Die Schöpfer von "Unsichtbare Stadt" wollten die Wesen aus der reichen Sagenwelt so darstellen, dass jeder sie versteht, auch ohne Detailkenntnis. Da die erste Staffel nur auf sieben Episoden von jeweils etwa 35 Minuten beruht, fürchtete Saldanha, dass "es langweilig werden könnte, wenn es zu erklärend wäre. "Es war ein Risiko, aber es hat funktioniert", sagt er. Die Zuschauer seien neugierig auf die Fabelwesen seiner Heimat gewesen. 

Indigene und afrikanische Einflüsse

Die brasilianische Folklore ist sehr vielfältig, eine Mischung aus indigenen, afrikanischen und europäischen Wurzeln. Die folkloristischen Geschichten wurden von Generation zu Generation weitergegeben, meist von Mund zu Mund, und ihre Ausschmückung kann von Region zu Region variieren. Die meisten der Legenden beziehen sich auf die Natur und deren Schutz.

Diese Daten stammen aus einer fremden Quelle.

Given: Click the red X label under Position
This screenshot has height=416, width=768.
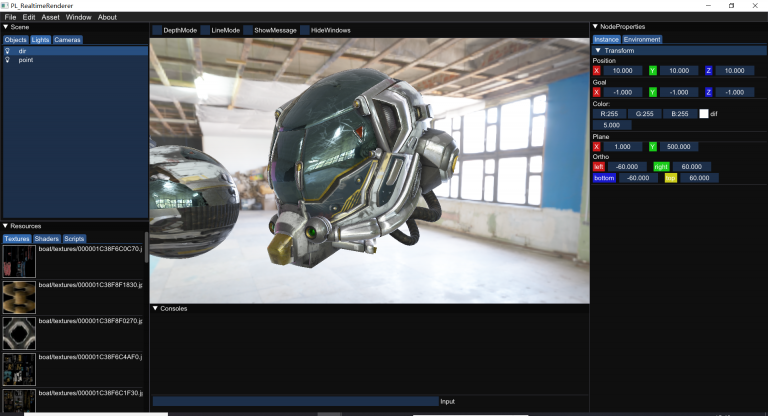Looking at the screenshot, I should click(597, 71).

Die Charaktere in "Unsichtbare Stadt" werden auf moderne Weise dargestellt und leben in einer ausgegrenzten städtischen Umgebung. Sie tragen andere Namen als die eigentlichen Fabelwesen, da sie versuchen, ihre Identitäten geheim zu halten und sich in der menschlichen Welt zurechtzufinden.

Szene aus der brasilianischen Serie "Unsichtbare Stadt". Ein lächelnder Mann steht vor dem Fenster eines Mädchens.
Jedes Kind kennt in Brasilien Saci (links), eine mythologische Figur. In der Serie trägt sie den Namen Isac.Bild: Alisson Louback/Netflix

Zu den mythischen Wesen gehört auch der einbeinige Kobold Saci. Er raucht eine Pfeife und hat eine magische rote Kappe, mit deren Hilfe er in einem Wirbelwind jederzeit auftauchen und wieder verschwinden kann.  Oder Iara, eine Sirene, die im Fluss lebt, wo sie nachts, vor allem bei Mondschein, unwiderstehliche Lieder singt. Curupira ist der Beschützer der Amazonas-Wälder. Seine Füße sind verdreht, weshalb derjenige, der seiner Spur folgen will, sich von ihm entfernt. Und dann ist da noch die Hexe Cuca, die Kinder in ganz Brasilien in Angst und Schrecken versetzt.

All diese Gestalten lernen Netflix-Zuschauer jetzt kennen, und so trägt "Unsichtbare Stadt" zur Diversifizierung des Fantasy-Genres bei. "Ich denke, die Serie bringt frischen Winde in die Mythologie und Fantasy", ist sich Regisseur Saldanha sicher. Und wie bei allen dauerhaften Mythen vermitteln auch die populären brasilianischen Legenden universelle Ideen. "Letztendlich sind wir alle ähnlich", so der Schöpfer der Serie. "Jeder hat die gleichen Gefühle. Was sich ändert, ist die Art, wie man Geschichten erzählt."